### CHALLENGE
Convert the items from the line containing "Image resolution: width=1024 pixels, height=469" through the end of the items, inclusive, into a JSON list of strings with one string per line. Leave out blank lines and the pictures.

(Element lookup records)
*-*-*

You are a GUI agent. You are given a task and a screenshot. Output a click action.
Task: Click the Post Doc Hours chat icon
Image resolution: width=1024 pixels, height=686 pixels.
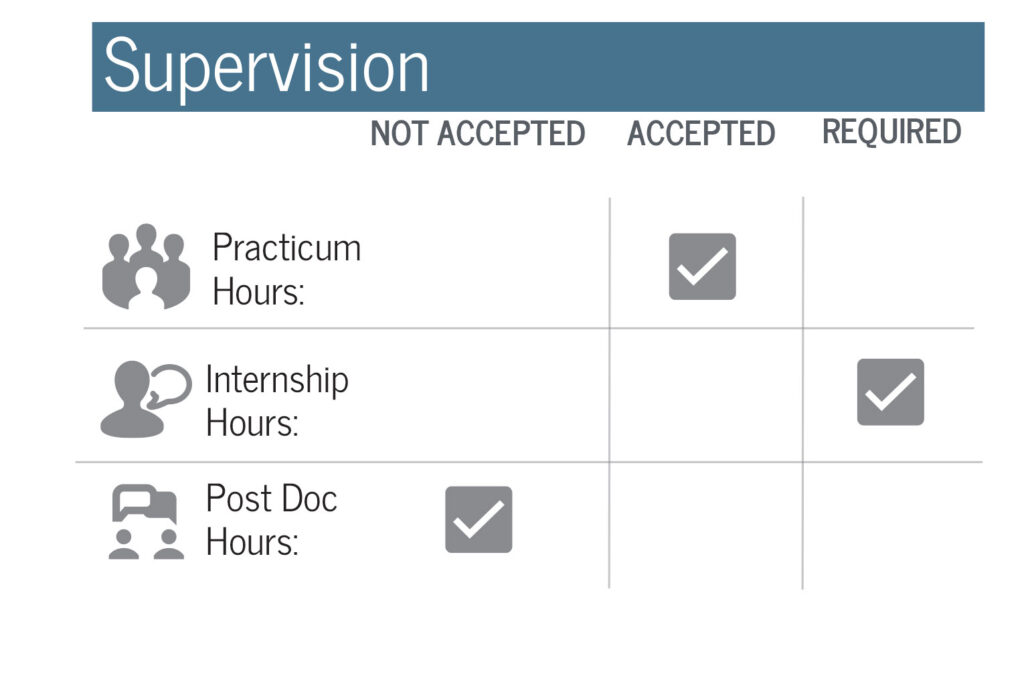click(x=146, y=521)
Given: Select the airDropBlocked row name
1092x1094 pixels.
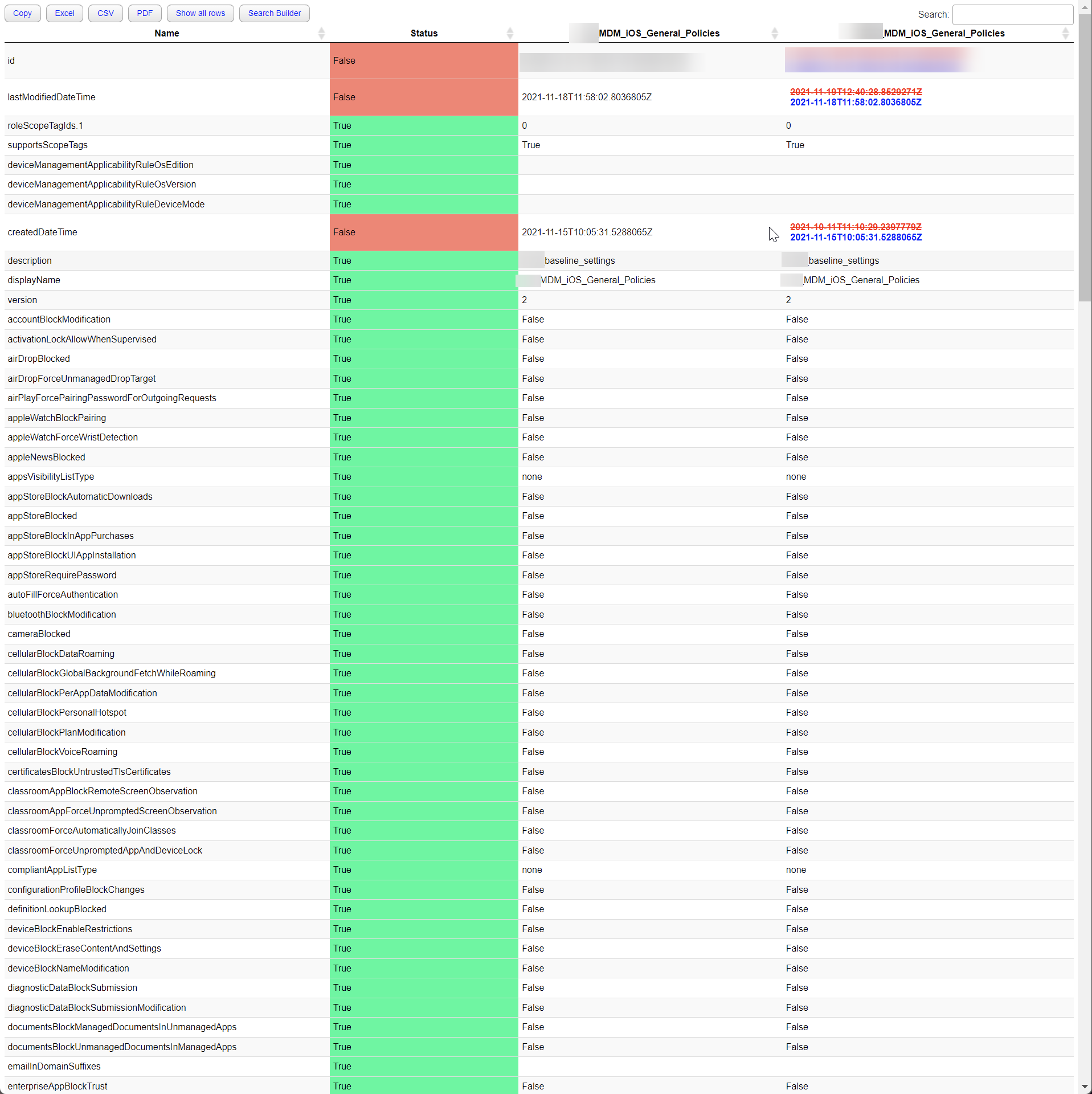Looking at the screenshot, I should [x=39, y=359].
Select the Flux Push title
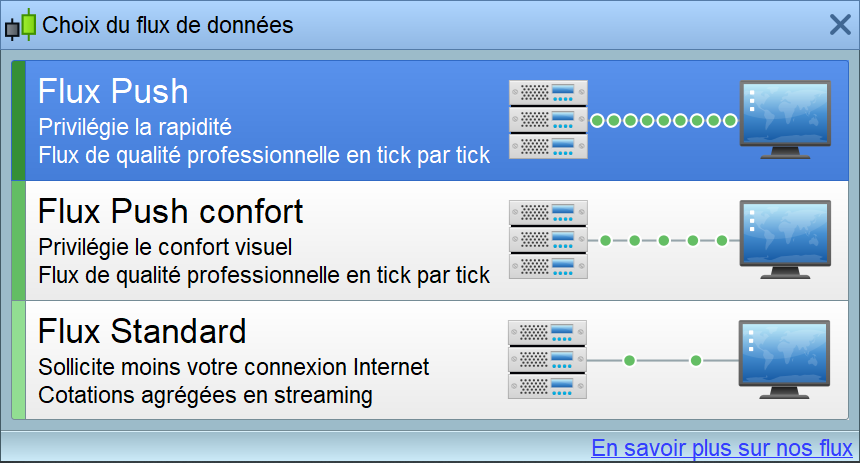The width and height of the screenshot is (860, 463). [113, 92]
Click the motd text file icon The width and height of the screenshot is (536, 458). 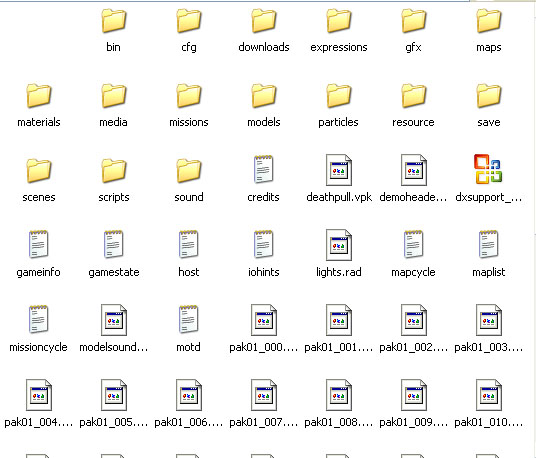[189, 320]
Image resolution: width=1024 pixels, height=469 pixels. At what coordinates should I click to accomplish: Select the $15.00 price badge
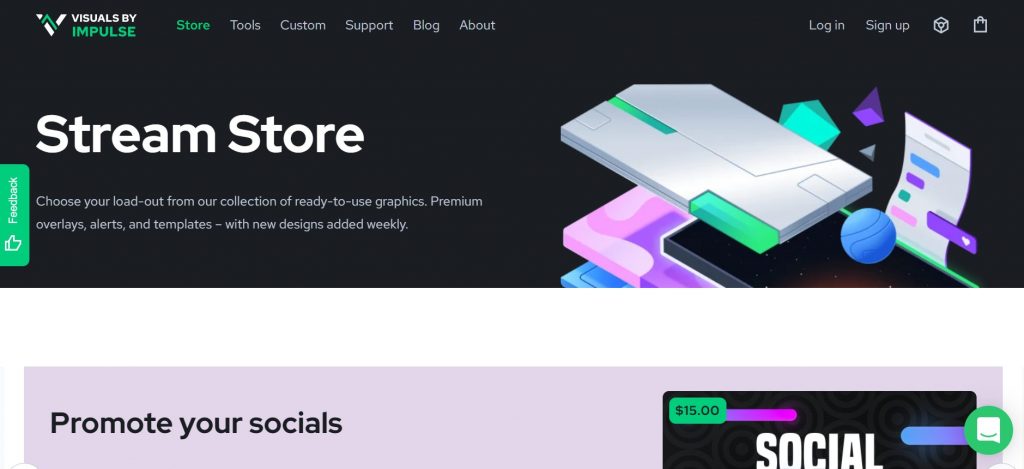point(697,411)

*-*-*

### RESULT FOR THIS EXERCISE
[
  "Image resolution: width=1024 pixels, height=469 pixels. At what coordinates should I click to accomplish: Select the $15.00 price badge",
  "point(697,411)"
]